ÇEDES’ten tarikatlara çocuklar karanlığa teslim ediliyor
ÇEDES ismi din görevlilerinin toplu ataması ile yeniden gündeme girse de aslında eğitimde ‘manevi danışman’ olarak din görevlilerinin okullarda bulunması sadece geçtiğimiz aya mahsus değil.

Okulların kapanmasına bir hafta kala İzmir ve Eskişehir’de neredeyse tüm okullara ÇEDES projesi kapsamında din görevlilerinin atandığını öğrendik. Liselerine din görevlisi atanan lise öğrencilerinin bir kısmının bu uygulamadan haberi bile yoktu. Peki bu ÇEDES ne? “Çevreme Duyarlıyım, Değerlerime Sahip Çıkıyorum Projesi” açılımı. Bu proje Milli Eğitim Bakanlığı, Gençlik ve Spor Bakanlığı ve Diyanet İşleri Başkanlığı arasında imzalandı.
Her ne kadar ÇEDES ismi din görevlilerinin toplu ataması ile yeniden gündeme girse de aslında eğitimde “manevi danışman” olarak din görevlilerinin okullarda bulunması sadece geçtiğimiz aya mahsus değil. Bakanlıklar ile protokoller imzalamasının önünün açıldığı yıl, 2012’de “manevi danışmanlık” ibaresini “Kadın Konuk Evi” dedikleri kadın sığınma evlerinde gördük. 2015’te imzalanan protokol ile Gençlik ve Spor Bakanlığına bağlı KYK yurtlarına da Diyanet İşleri Başkanlığına bağlı vaiz, Kur’an kursu öğreticisi, imam-hatip, müezzin-kayyım ve öğretmen unvanlarında çalışan bütün personelin müracaat edebileceği manevi danışmanlık pozisyonları açılmıştı.
Diyanet İşleri Başkanlığına hep mi eğitim alanında bu kadar alan açılıyordu? Hayır. Bugün topluca 842 okula öğretmen ataması yerine imam, müezzin, vaiz ataması yapılmasına gelen yolların taşları 2010’dan döşenmeye başlandı.

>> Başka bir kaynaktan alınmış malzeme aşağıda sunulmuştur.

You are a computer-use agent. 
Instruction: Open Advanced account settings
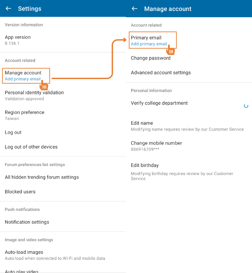pyautogui.click(x=189, y=72)
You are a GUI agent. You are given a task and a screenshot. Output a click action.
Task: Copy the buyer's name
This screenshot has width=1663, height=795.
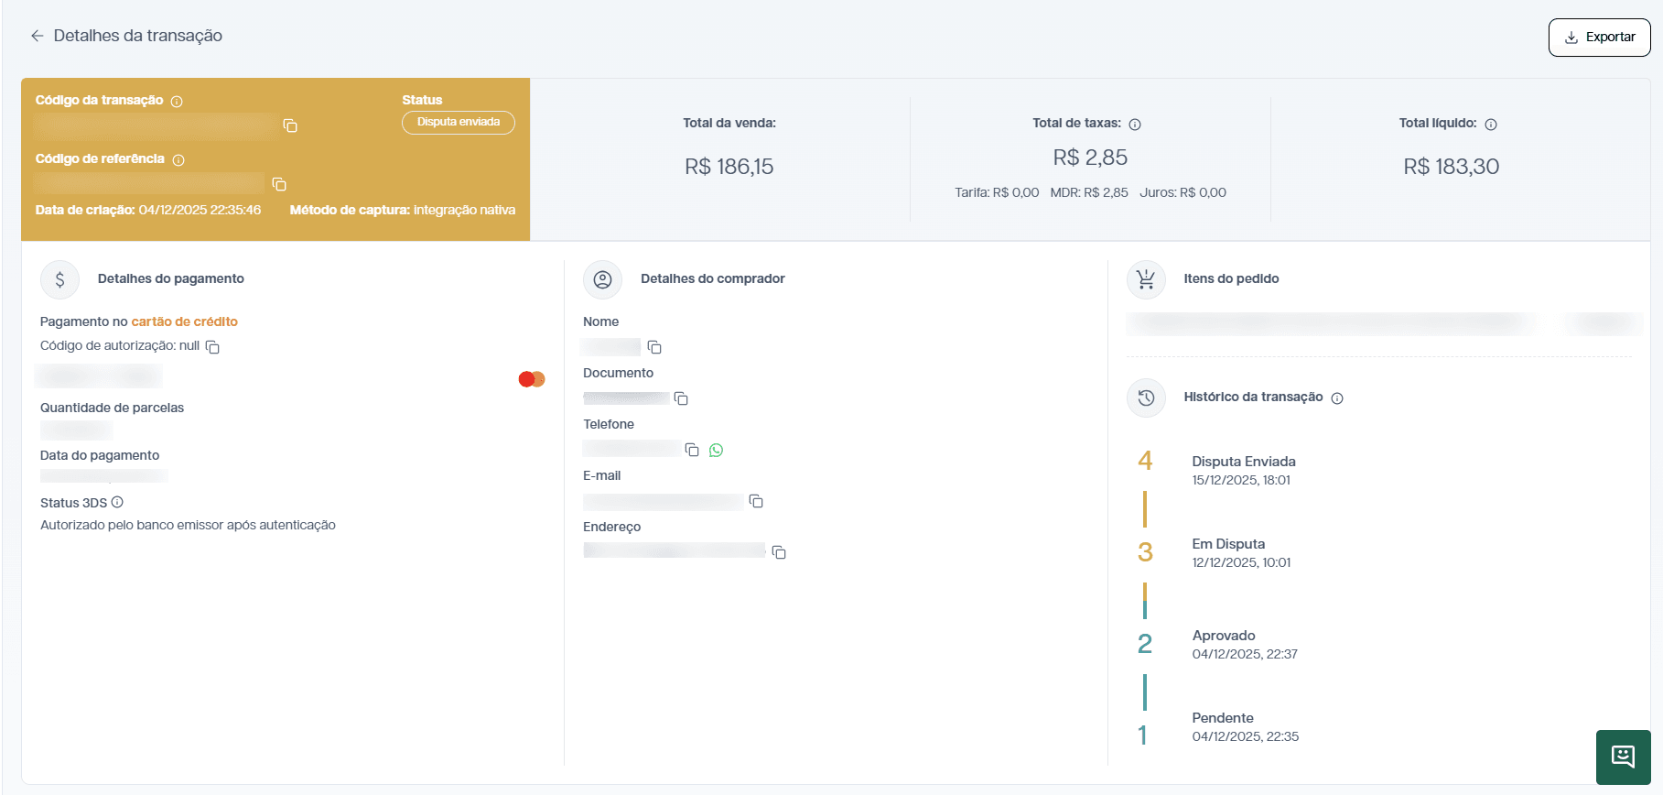pos(654,347)

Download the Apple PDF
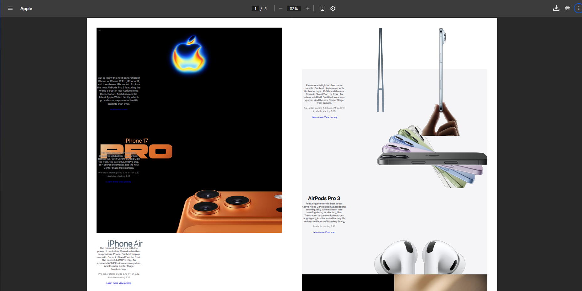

DİYANET’İN ÖNÜNÜ AÇAN DİNDAR NESİL PROJESİ
2010 yılında Diyanet, genel müdürlük seviyesinden müsteşarlık seviyesine çıkarıldı, birçok dini hizmetin önündeki engeller kalktı. Başkanlığın hizmet birimleri, görevleri ve yetkileri 6002 sayılı Kanun ile genişletildi, Diyanet kendi medya kuruluşlarını kurmaya başladı.
633 sayılı Diyanet İşleri Başkanlığı Kuruluş ve Görevleri Hakkında Kanun’da değişiklik öngören Kanun Hükmünde Kararname ile 2011’de Diyanet’in Kuran kurslarına katılım için var olan kış dönemi için 15, yaz dönemi için ise 12 olan yaş sınırı ortadan kaldırıldı. Kuran kurslarında yaş kısıtlamasının kalkmasından sonra kuran kursu sayısı büyük bir ivmeyle artış gösterdi. 31 Aralık 2020 tarihi itibarıyla 19 bin 503 Kuran kursu bulunuyor. Bu süreçte Diyanet İşleri Başkanlığının 4-6 yaş grubu çocuklara yönelik Kuran kurslarının “zorunlu eğitimden sayılmasına” yönelik plan yaptığı ortaya çıkmıştı. Böylece 6 Şubat depremlerinin ardından çocukların gelişimini ve eğitimini güvenceye almayan devletin, çadırkentlerde eğitim ve bakım alanlarından önce 4-6 yaş Kuran kurslarının açılmasına öncelik verdiğini gördük.
2012 yılında “dindar gençlik” yetiştirme hayallerini açıkça ifade eden dönemin başbakanı Erdoğan, Diyanet’e verdiği yetkiler ile “dindar nesil” yetiştirme hayalinin somut adımlarını atmış oldu. Diyanet İşleri Başkanlığı eğitim, kadına şiddetle mücadele, hizmet içi eğitimler, dini eğitimler, “değerler” eğitimleri gibi konularda birçok Bakanlık ile protokoller imzaladı ve bugün de imzalanan ve sayıları sürekli artan protokoller ile eğitim alanında söz sahibi bir aktör haline geldi.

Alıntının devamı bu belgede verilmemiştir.